One of the many downsides to adulthood is the lack of successful grown-ups assuring us that we show much promise, that our lives have purpose, and that our future is bright. The upside is that we have access to the internet, where we can watch such grown-ups tell younger, smarter people those things and pretend we still have our whole lives ahead of us to set the world on fire, seize every moment, believe in the beauty of our dreams, etc.
I’m talking about commencement speeches, obviously, and the one Hillary Clinton gave at Wellesley College, her alma mater, on Friday is a paragon of the form. She made several crowd-pleasing references to dorms and dynamics specific to Wellesley, but her address was broad enough feel like an encouraging pat on the back for everyone. It was as if all of America was graduating with tens of thousands of dollars in student debt and the crushing sense that the world was about to eat us alive, and Clinton stepped in to say, no, you can do it, with all the optimism of Tim Kaine’s encouraging dadditude.
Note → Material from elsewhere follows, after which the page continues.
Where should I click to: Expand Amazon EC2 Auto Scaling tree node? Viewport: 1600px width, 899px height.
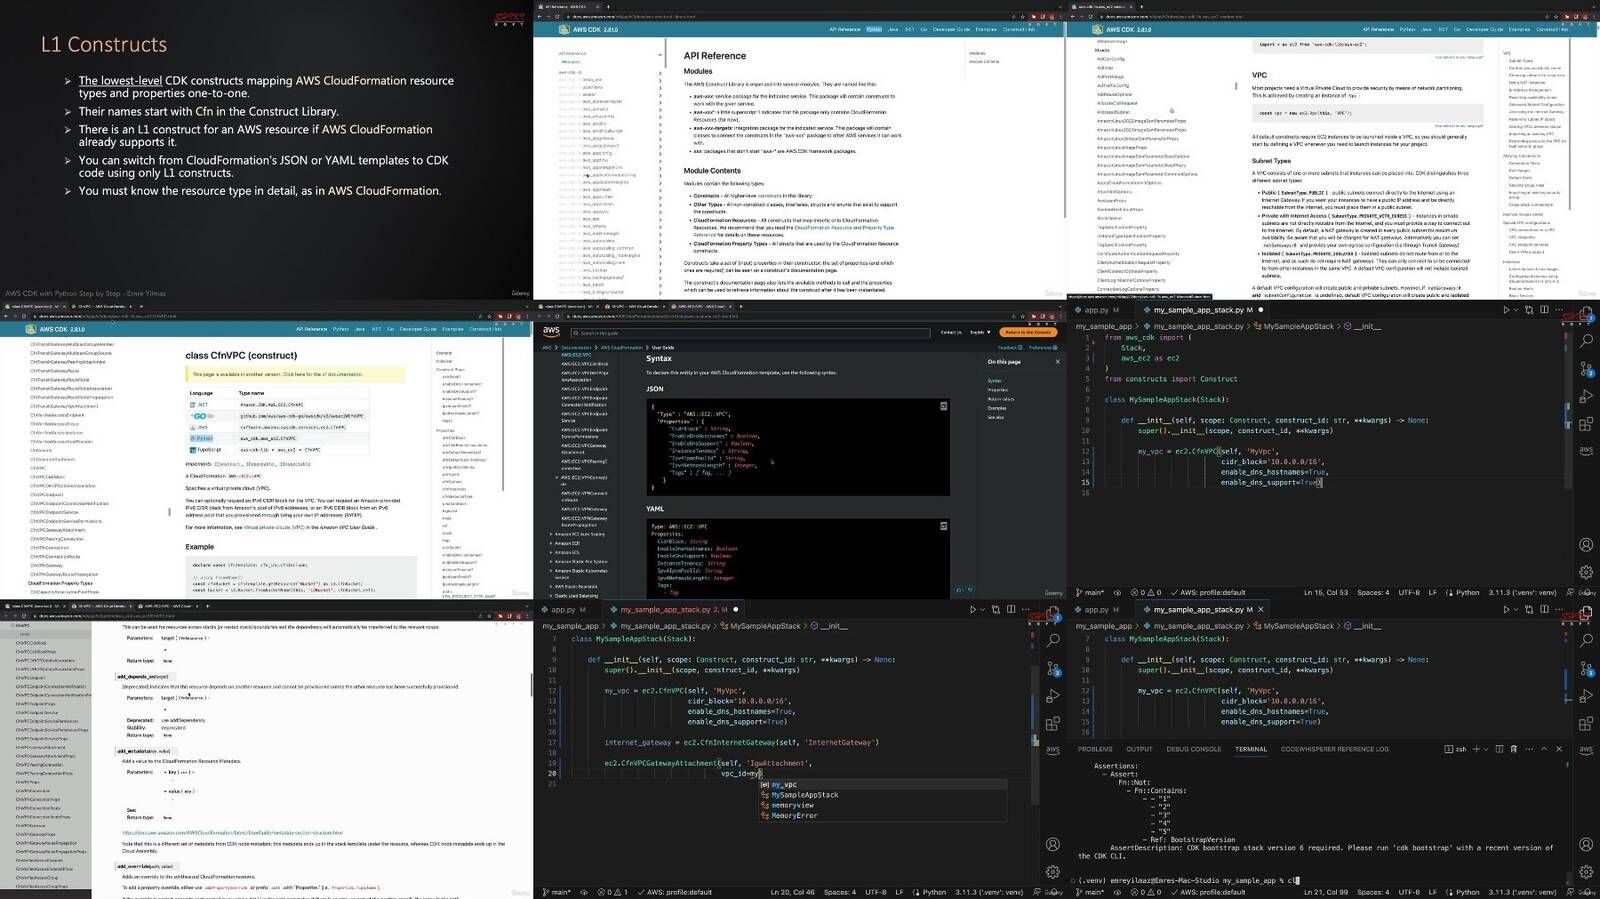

Clinton started out with some charming, vulnerable admissions: that she called home after her first month in college to tell her parents she wasn’t smart enough to be there, and that “chardonnay helped a little” in the months after her election loss. “Things didn’t go exactly the way I planned, but you know what, I’m doing OK,” she said. “Here’s what helped most of all: remembering who I am, where I come from, and what I believe.”
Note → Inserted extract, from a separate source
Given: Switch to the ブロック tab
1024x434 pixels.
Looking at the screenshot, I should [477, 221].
Those beliefs were shaped by the political climate surrounding Clinton’s own graduation in 1969, a few months after Richard Nixon’s inauguration. “We were asking urgent questions about whether women, people of color, religious minorities, immigrants would ever be treated with dignity and respect,” she recalled. “And by the way: We were furious about the last presidential election of a man whose presidency would eventually end in disgrace, with his impeachment for obstruction of justice, after firing the person running the investigation into him at the Department of Justice.” Future failed presidential candidates: They’re just like us!
At times, Clinton seemed to speak directly to anti-Trump activists and the newly energized resistance movement. In the years after Clinton left Wellesley, she said, “we turned back a tide of intolerance and embraced inclusion,” establishing rights and protections for wider circles of Americans, and “the ‘we’ who did those things were more than those in power who wanted to change course. It was millions of ordinary citizens, especially young people who voted marched and organized.” She added later, “One of the things that gave me the most hope and joy after the election, when I really needed it, was meeting so many young people who told me that my defeat had not defeated them.”
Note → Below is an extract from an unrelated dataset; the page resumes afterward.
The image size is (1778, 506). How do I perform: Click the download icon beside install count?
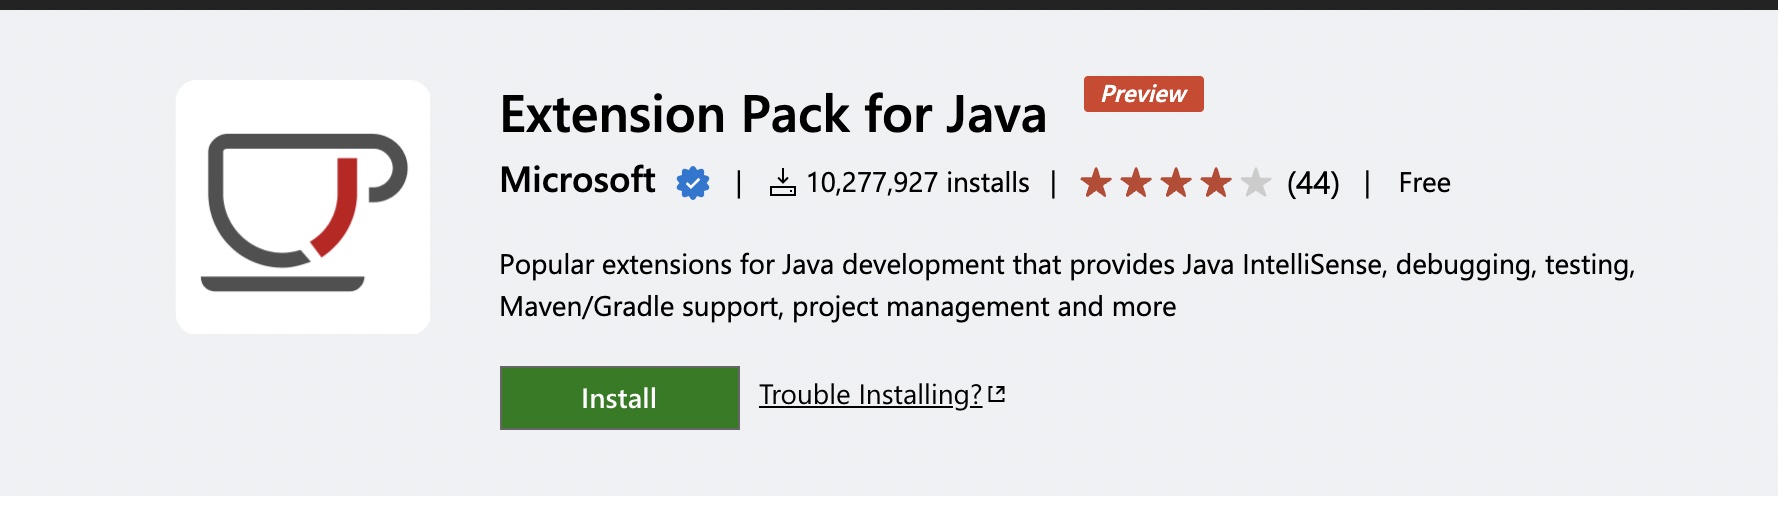[x=782, y=183]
Clinton took some time to bash the Trump administration, as every good 2017 commencement speech should. She called his budget proposal “a con” and “an attack of unimaginable cruelty on the most vulnerable among us … shrouded in a trillion-dollar mathematical lie.” She shouted out to the history majors, who should know that “when people in power invent their own facts and attack those who question them, it can mark the beginning of the end of a free society.” She spoke eloquently about the importance of voting rights, freedom of speech, and open-mindedness.
Then came the good stuff, the inspirational cocaine that keeps us (me?) coming back to commencement speeches long after we’ve (I’ve?) aged out of whippersnapper territory. “I believe with all my heart that the future of America, the future of the world, depends on brave, thoughtful people like you insisting on truth and integrity right now, every day,” Clinton said. “You didn’t create the circumstances, but you have the power to change them.” YES. Yes I do! “Don’t be afraid of your ambition, your dreams, or even your anger. Those are powerful forces, but harness them to make a difference in the world.” My dreams have meaning and can make great things happen! “You are valuable, and powerful, and deserving of every chance and opportunity in the world. Not just your future, but our future depends on you believing that.” Please tape this to my cubicle. Clinton is the self-affirmation morning mirror mantra we (I?) need at this demoralizing moment in American history.